THE TASK →
Repeat the entries below in full, with every character unchanged.

Start of Block

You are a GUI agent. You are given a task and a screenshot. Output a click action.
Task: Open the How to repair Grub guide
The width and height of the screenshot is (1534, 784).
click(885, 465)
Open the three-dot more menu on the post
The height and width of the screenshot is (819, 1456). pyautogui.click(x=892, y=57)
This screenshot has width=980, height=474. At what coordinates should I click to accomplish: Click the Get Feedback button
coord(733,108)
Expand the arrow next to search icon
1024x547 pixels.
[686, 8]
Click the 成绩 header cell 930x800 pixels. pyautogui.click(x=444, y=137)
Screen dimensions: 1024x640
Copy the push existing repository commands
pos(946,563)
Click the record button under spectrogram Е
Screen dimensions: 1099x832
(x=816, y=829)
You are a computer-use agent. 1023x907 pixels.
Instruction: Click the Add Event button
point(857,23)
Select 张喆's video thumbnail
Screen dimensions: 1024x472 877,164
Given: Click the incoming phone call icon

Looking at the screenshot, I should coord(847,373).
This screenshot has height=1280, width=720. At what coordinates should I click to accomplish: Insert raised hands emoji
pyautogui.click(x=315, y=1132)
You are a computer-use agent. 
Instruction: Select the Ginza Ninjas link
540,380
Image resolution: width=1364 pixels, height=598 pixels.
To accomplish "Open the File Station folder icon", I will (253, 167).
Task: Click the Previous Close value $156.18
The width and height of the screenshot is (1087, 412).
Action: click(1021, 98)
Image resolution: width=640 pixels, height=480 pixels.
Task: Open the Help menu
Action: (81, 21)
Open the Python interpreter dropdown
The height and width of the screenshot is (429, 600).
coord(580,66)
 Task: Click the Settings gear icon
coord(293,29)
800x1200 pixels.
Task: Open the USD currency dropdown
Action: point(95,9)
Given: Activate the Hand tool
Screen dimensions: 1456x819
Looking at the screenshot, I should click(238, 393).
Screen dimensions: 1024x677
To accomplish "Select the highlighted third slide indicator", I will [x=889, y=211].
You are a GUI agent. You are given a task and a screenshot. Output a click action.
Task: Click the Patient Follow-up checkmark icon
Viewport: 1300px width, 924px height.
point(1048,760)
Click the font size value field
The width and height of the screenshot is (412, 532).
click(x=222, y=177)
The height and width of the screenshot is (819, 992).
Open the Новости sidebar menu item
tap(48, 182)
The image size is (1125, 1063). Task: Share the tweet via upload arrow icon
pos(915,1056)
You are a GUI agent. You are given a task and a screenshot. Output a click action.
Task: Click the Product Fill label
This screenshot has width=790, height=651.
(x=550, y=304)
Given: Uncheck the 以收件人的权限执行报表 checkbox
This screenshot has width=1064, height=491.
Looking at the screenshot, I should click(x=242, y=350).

End of Block

RESPONSE FOR THIS EXERCISE →
You are a GUI agent. You are given a task and a screenshot. Output a click action.
Task: Open the How to repair Grub guide
The width and height of the screenshot is (1534, 784).
click(885, 465)
Open the three-dot more menu on the post
The height and width of the screenshot is (819, 1456). pyautogui.click(x=892, y=57)
This screenshot has width=980, height=474. At what coordinates should I click to accomplish: Click the Get Feedback button
coord(733,108)
Expand the arrow next to search icon
1024x547 pixels.
[686, 8]
Click the 成绩 header cell 930x800 pixels. pyautogui.click(x=444, y=137)
Screen dimensions: 1024x640
Copy the push existing repository commands
pos(946,563)
Click the record button under spectrogram Е
Screen dimensions: 1099x832
(x=816, y=829)
You are a computer-use agent. 1023x907 pixels.
Instruction: Click the Add Event button
point(857,23)
Select 张喆's video thumbnail
Screen dimensions: 1024x472 877,164
Given: Click the incoming phone call icon

Looking at the screenshot, I should coord(847,373).
This screenshot has height=1280, width=720. At what coordinates should I click to accomplish: Insert raised hands emoji
pyautogui.click(x=315, y=1132)
You are a computer-use agent. 
Instruction: Select the Ginza Ninjas link
540,380
Image resolution: width=1364 pixels, height=598 pixels.
To accomplish "Open the File Station folder icon", I will (253, 167).
Task: Click the Previous Close value $156.18
The width and height of the screenshot is (1087, 412).
Action: click(1021, 98)
Image resolution: width=640 pixels, height=480 pixels.
Task: Open the Help menu
Action: (81, 21)
Open the Python interpreter dropdown
The height and width of the screenshot is (429, 600).
coord(580,66)
 Task: Click the Settings gear icon
coord(293,29)
800x1200 pixels.
Task: Open the USD currency dropdown
Action: point(95,9)
Given: Activate the Hand tool
Screen dimensions: 1456x819
Looking at the screenshot, I should click(238, 393).
Screen dimensions: 1024x677
To accomplish "Select the highlighted third slide indicator", I will [x=889, y=211].
You are a GUI agent. You are given a task and a screenshot. Output a click action.
Task: Click the Patient Follow-up checkmark icon
Viewport: 1300px width, 924px height.
point(1048,760)
Click the font size value field
The width and height of the screenshot is (412, 532).
click(x=222, y=177)
The height and width of the screenshot is (819, 992).
Open the Новости sidebar menu item
tap(48, 182)
The image size is (1125, 1063). Task: Share the tweet via upload arrow icon
pos(915,1056)
You are a GUI agent. You are given a task and a screenshot. Output a click action.
Task: Click the Product Fill label
This screenshot has width=790, height=651.
(x=550, y=304)
Given: Uncheck the 以收件人的权限执行报表 checkbox
This screenshot has width=1064, height=491.
Looking at the screenshot, I should click(x=242, y=350).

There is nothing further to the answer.